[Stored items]
------
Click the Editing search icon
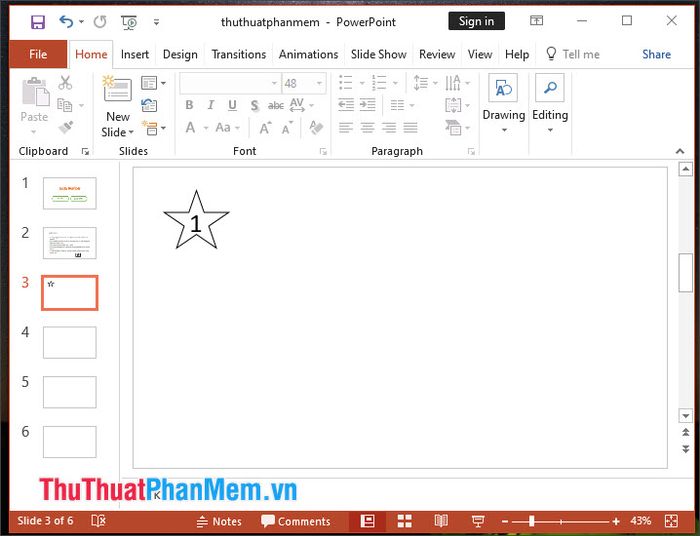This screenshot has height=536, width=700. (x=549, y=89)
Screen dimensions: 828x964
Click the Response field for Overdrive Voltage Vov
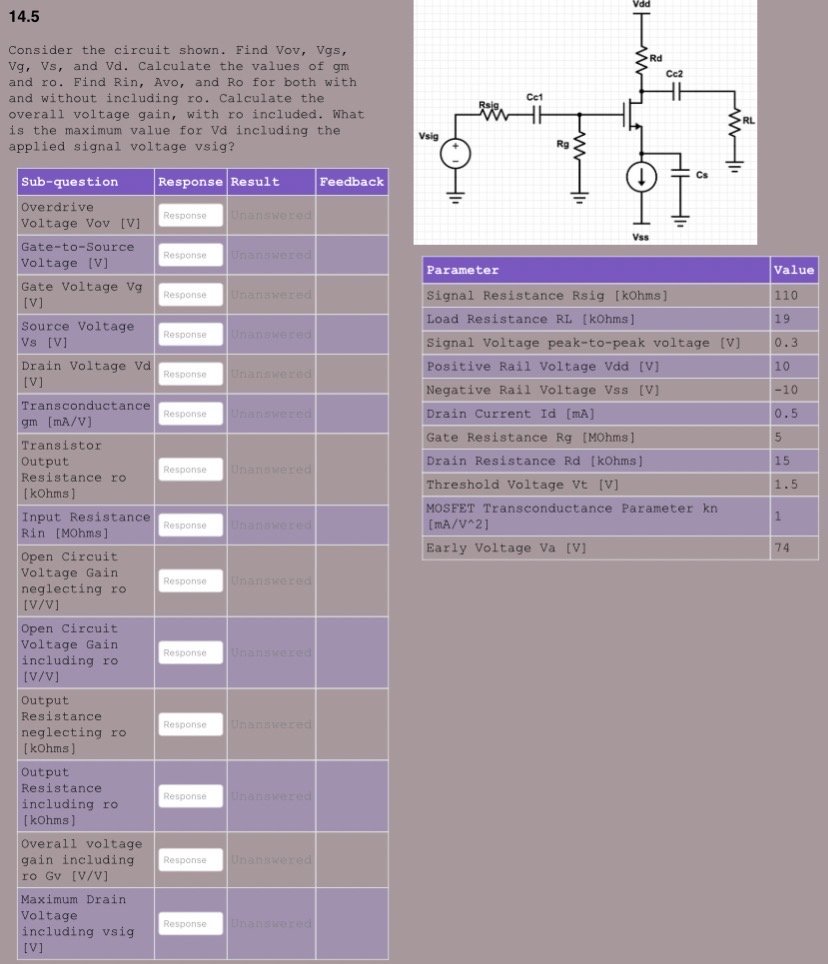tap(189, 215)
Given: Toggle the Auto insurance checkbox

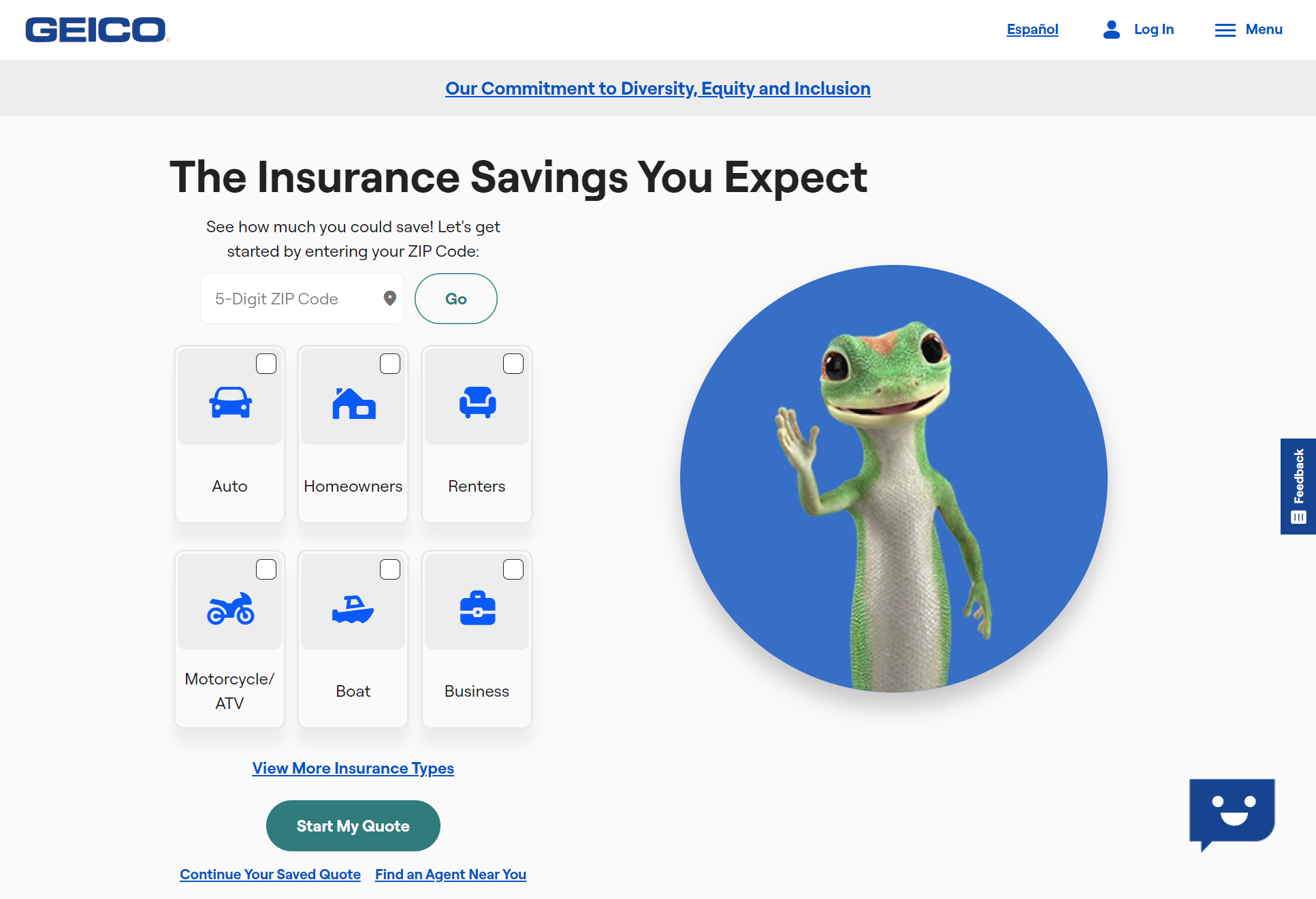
------
> Exercise objective
Could you give all the records again, exactly, minus the pictures?

> Response to the task
Click the Editing search icon
This screenshot has height=536, width=700. (x=549, y=89)
Screen dimensions: 828x964
Click the Response field for Overdrive Voltage Vov
tap(189, 215)
Given: Toggle the Auto insurance checkbox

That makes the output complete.